De acordo com um estudo de Prevalência Estendida em Terapia Intensiva (“Extended Prevalence of Infection in Intensive Care”, EPIC II), espécies do gênero Candida representam a terceira causa mais frequente de infecção em UTIs em todo o mundo.
Tratamento
O tratamento da candidíase sistêmica se baseia no estado clínico do paciente, a espécie de Candida isolada e seu perfil de sensibilidade aos antifúngicos. Os antifúngicos comumente usados para o tratamento da doença são: a) equinocandinas (caspofungina, anidulafungina ou micafungina); b) poliênicos (anfotericina B em desoxicolato e formulações lipídicas de anfotericina B) e c) azólicos (fluconazol, voriconazol).
O complexo lipídico de anfotericina B e o itraconazol são medicamentos antifúngicos disponíveis no estoque estratégico do Ministério da Saúde, dispensados pela área técnica de Vigilância e Controle das Micoses Sistêmicas, desde 2008. O atendimento à solicitação desses antifúngicos decorre do preenchimento da ficha de solicitação de medicamentos antifúngicos para tratamento de pacientes com micoses endêmicas (de implantação, sistêmicas e oportunistas), como a candidíase sistêmicas, além da comprovação da infecção fúngica em atividade (diagnóstico laboratorial recente) e resultado da sorologia para HIV (Vírus da Imunodeficiência Humana).
Prevenção
Apesar dos progressos na prevenção e controle de infecções hospitalares, a candidíase sistêmica ainda é um desafio nos hospitais do mundo todo, pois ainda não se tem elementos que predigam quais os pacientes que irão de fato desenvolver a doença.

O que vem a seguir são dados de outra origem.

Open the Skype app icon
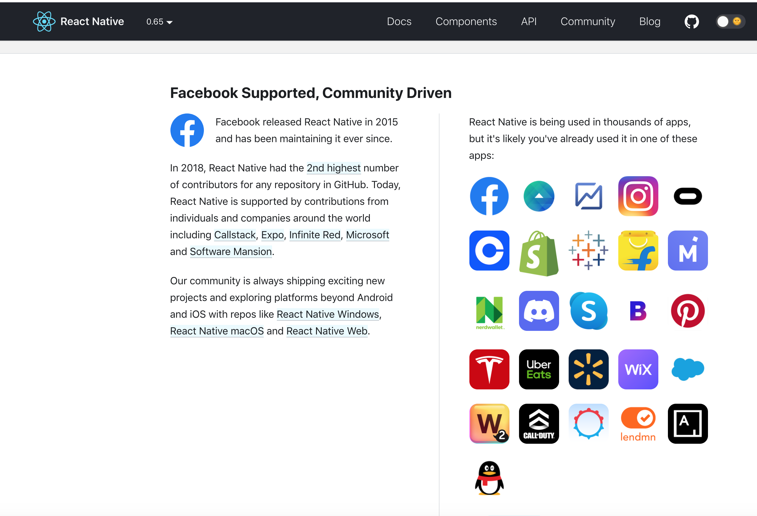757x516 pixels. tap(588, 311)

Considerando que a doença ocorre frequentemente como decorrência de imunodepressão, cirurgia abdominal recente, exposição a procedimentos médicos invasivos, principalmente cateteres venosos centrais, que são associados ao desenvolvimento de biofilmes ao redor dos mesmos, pacientes em nutrição parenteral, em particular uso de emulsões lipídicas têm descrição de formação de biofilme com fungos e infecção de corrente sanguínea e uso de múltiplos antibióticos de amplo espectro por períodos prolongados, infecção bacteriana concomitante, as medidas de prevenção recaem na identificação destes fatores e na tentativa de controlar as doenças de base e minimizar a exposição dos pacientes às condições de risco mencionadas.

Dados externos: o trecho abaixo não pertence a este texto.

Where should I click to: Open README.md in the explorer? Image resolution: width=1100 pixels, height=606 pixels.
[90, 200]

A prevenção da infecção fúngica é semelhante à de muitas outras infecções hospitalares, de um modo geral, consistem na higienização das mãos dos profissionais de saúde, para evitar a transmissão através das mãos colonizadas da equipe que presta atendimento ao paciente, adoção de medidas adequadas no manuseio de cateteres venosos centrais e sondas e o controle no uso racional de antimicrobianos.
Recomenda-se que os hospitais instituam medidas específicas de prevenção e controle na transmissão para pacientes sabidamente colonizados ou infectados por espécies de Candida, em especial a Candida auris.